Cinema

“One Battle After Another,” Paul Thomas Anderson’s anti-Trump epic triumphs at the Oscars

Atmane Tazaghart
Atmane Tazaghart

In the grand liturgy of Hollywood, there are moments when a film emerges not merely as a favorite but as an inevitability. That was the case this year with One Battle After Another, the political fresco by Paul Thomas Anderson, which won the 2026 Oscar for Best Picture. It was a resounding victory for a film that is both spectacular and deeply anxious about the state of America.

Blending action cinema, dramatic comedy, and political chronicle, Anderson delivers a hybrid work where gunfights and car chases coexist with an intimate story: the stubborn love of a father for his daughter. This powerful mix, supported by a first-rate cast led by Leonardo DiCaprio—alongside Teyana Taylor, Sean Penn, and Benicio del Toro—helped the film sweep up six oscars.

When Anderson stepped onto the stage to receive the top prize, he summed up the evening with a very Californian nonchalance: “What a night, my friends. Let’s have a martini. This is truly incredible. Cheers! Thank you very much.”

Behind the lightness of the remark, however, lay the culmination of a triumphant awards-season run. Already crowned at the BAFTAs and the Golden Globes, the film had gradually pulled ahead of Sinners by Ryan Coogler, which nevertheless held an impressive record of sixteen nominations.

An America on the Edge

Inspired by the novel Vineland by Thomas Pynchon, the film recounts the chaotic journey of Bob, a former political insurgent specializing in explosives. In his fiery youth, he carried out clandestine resistance operations along the U.S.–Mexico border with his partner Perfidia. When their group is infiltrated by a ruthless military officer, Colonel Lockjaw—portrayed by the formidable Sean Penn—Bob is forced to flee with their infant daughter.

Sixteen years later, the past resurfaces. Bob, now ravaged by drugs, alcohol, and paranoia, has lost almost all memory of his former life. His daughter Willa, a combative teenager played by Chase Infiniti, finds herself acting as both guardian and conscience for a faltering father.

Anderson then orchestrates an relentless manhunt led by Lockjaw, a sinister figure linked to a white supremacist group known as the Christmas Adventurers. One of the film’s most striking sequences is a lengthy car chase along the River of the Hills, a desert road in Southern California filmed like a gigantic roller coaster ride, where dramatic tension follows the undulating geography of the landscape.

Wounded Masculinities and Blazing Heroines

Anderson’s cinema has always been populated by men in crisis—from the hallucinated oil prospector of There Will Be Blood to the megalomaniac producer of Boogie Nights, and the drifting adolescents of Licorice Pizza.
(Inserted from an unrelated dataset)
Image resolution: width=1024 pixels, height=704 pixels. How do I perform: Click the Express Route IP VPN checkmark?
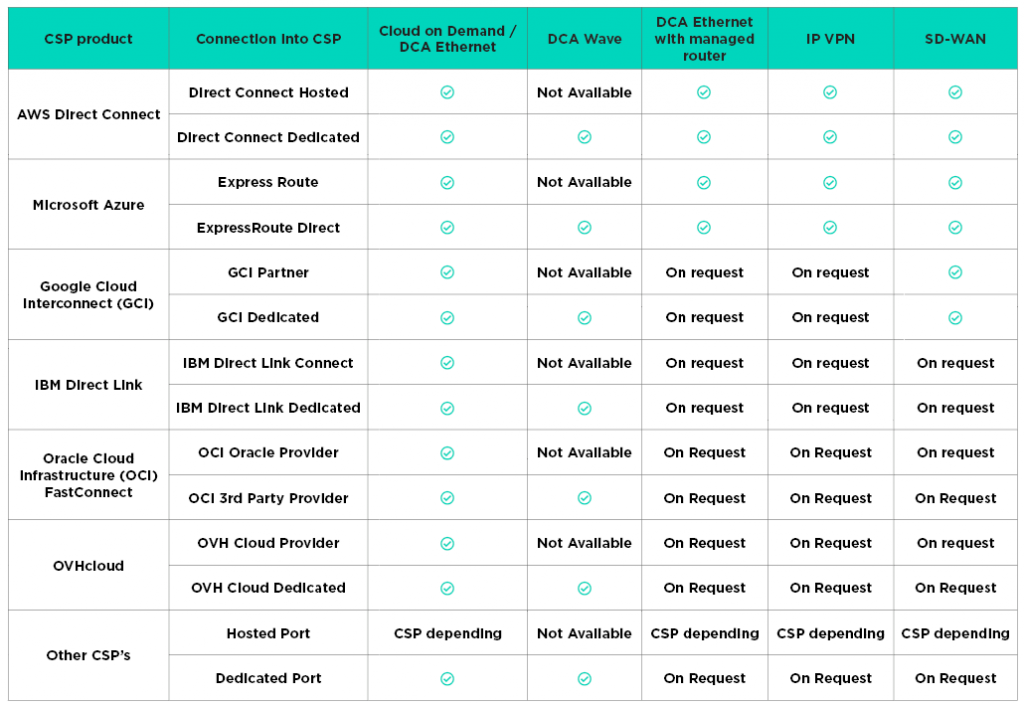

One Battle After Another superbly extends this gallery.

On one side stands the explosive masculinity of Sean Penn’s character; on the other, the taciturn melancholy of DiCaprio’s Bob, who spends much of the film wandering in a bathrobe—his broken silhouette that of a fallen revolutionary, faintly recalling the mythical “Dude” of the Coen brothers’ cult film The Big Lebowski.

Opposite them, Anderson places two powerful female figures: Perfidia, the living memory of past struggles, and Willa, the embodiment of a generation unwilling to surrender. They bring to the narrative a blend of tenderness and determination that prevents the film from sinking into pure nihilism.

A Political Film… Despite Itself

The film clearly acts as a magnifying mirror of a fractured America: the rise of white supremacism, violence against immigrants, and the radicalization of political camps. Yet Anderson insists on a fundamentally humanist approach.

For Leonardo DiCaprio, the film is “very political” because it portrays a country that has become tribal, incapable of listening to those who think differently. These extreme characters, he says, reveal “how much damage such divisions can cause.”

Anderson, however, prefers to shift the focus. “The biggest mistake would be to put politics in the foreground,” he explains. What interests him above all are the emotional trajectories of the characters:

“It’s about paying attention to the characters and following the major shifts in their emotions. That’s something that will never go out of style.” Then he adds, with dark lucidity, that “fascism will not go out of style either.”

The Triumph of singularity

This victory once again confirms the singular status of Paul Thomas Anderson within the Hollywood landscape: that of a filmmaker capable of blending popular spectacle, dark humor, political engagement, and moral reflection.

With One Battle After Another, he delivers his most expansive film yet—a sweeping fresco in which America appears as a territory haunted by its own ghosts, where former revolutionaries become lost fathers and where children struggle to save what can still be saved.

And in the golden night of the Oscars, Hollywood chose to celebrate this uneasy vision—as if, behind the martinis and the applause, the film industry suddenly recognized that grand spectacle can still be a form of conscience.